News Release
For Immediate Release:  December 10, 2010
Contact:  Diane Gramley  1.814.271.9078 or 1.814.437.5355

Senate Moves to Protect Troops from Social Engineering

(Harrisburg) – Last night the US Senate by a vote of 57 to 40 voted ‘no’ for cloture on the Defense Authorization Act.  Thus the amendment to repeal the 1993 law banning homosexuals in the military also went down to defeat.   This vote took place after homosexual activists, President Obama, Senator Harry Reid and others have pushed relentlessly for more than two years to repeal the law, many times mislabeled Don’t Ask Don’t Tell.  The American Family Association of Pennsylvania (AFA of PA), a signer of the Freedom Federation letter to every Senator stating that a repeal of the military ban on homosexuals during the lame duck session was illegitimate and untimely, noted that Pennsylvania’s two Senators voted to endanger national security by voicing a ‘yea’ vote.

“Senator Arlen Specter and Senator Bob Casey, Jr. continued their efforts to appease homosexual groups by yet another pro-homosexual vote.  Not surprising, but still very sad that they are willing to place our troops into a big social experiment and thus compromise our national security.  Strip that amendment out of the Defense Authorization Act and vote to fund our troops period,” remarked Diane Gramley, president of the AFA of PA.

The Pentagon report released on November 30th was flawed as it did not seek input from military personnel and their families about whether the law should be repealed, but simply asked how it could be repealed with the least interruptions.  Only one in four randomly selected to participate in the report actually did.   Not surprisingly, from the start, the report was intended to validate repeal.

The 1993 law —  Public Law 103-160, Section 654, Title 10 — simply codified long standing military policy by clearly stating in law that homosexuals could not serve in the United States military.  The many hearings held before the veto proof votes in both the House and Senate found many statements of fac including

1.)    There is no constitutional right to serve in the armed forces

2.)    Success in combat requires military units that are characterized by high morale, good order and discipline, and unit cohesion.

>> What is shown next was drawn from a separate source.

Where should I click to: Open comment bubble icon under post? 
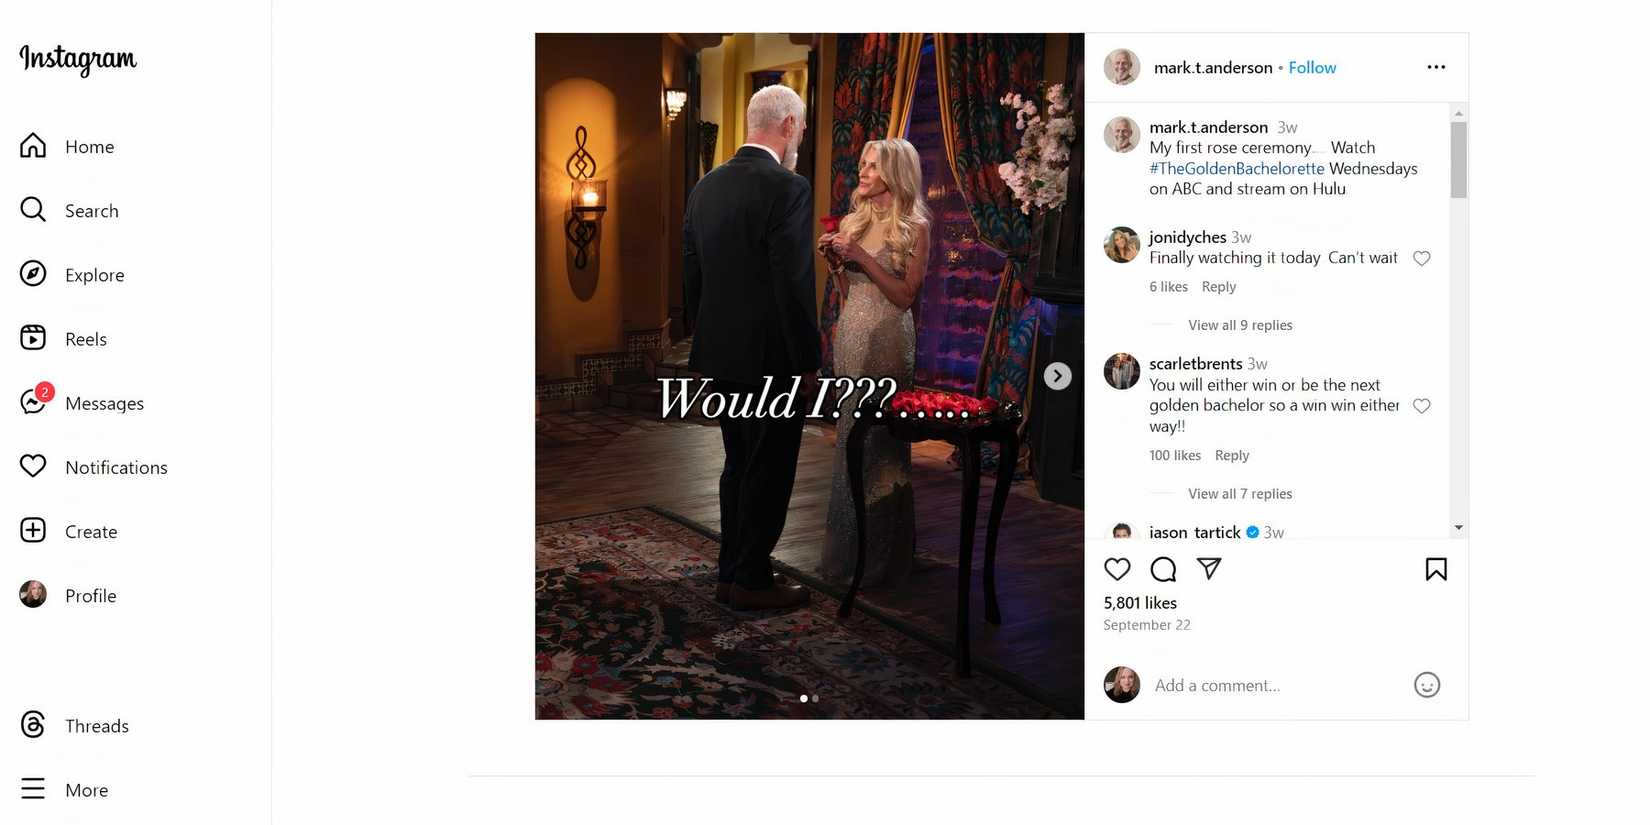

3.)    The worldwide deployment of United States military forces, the international responsibilities of the United States, and the potential for involvement of the armed forces in actual combat routinely make it necessary for members of the armed forces involuntarily to accept living conditions and working conditions that are often spartan, primitive, and characterized by forced intimacy with little or no privacy.

4.)    The armed forces must maintain personnel policies that exclude persons whose presence in the armed forces would create an unacceptable risk to the armed forces’ high standards of morale, good order and discipline, and unit cohesion that are the essence of military capability.

5.)    The presence in the armed forces of persons who demonstrate a propensity or intent to engage in homosexual acts would create an unacceptable risk to the high standards of morale, good order and discipline, and unit cohesion that are the essence of military capability.

“The law itself is quite clear – homosexuals cannot legally serve in the United States military.  It is Clinton’s convoluted Don’t Ask Don’t Tell policy that should be discarded.  Homosexual activists throw out the over 13,000 discharges under the policy, but fail to acknowledge that makes up less than half a percentage point of all discharges.  The law needs to stand, it does not pose a security risk,” stated Gramley.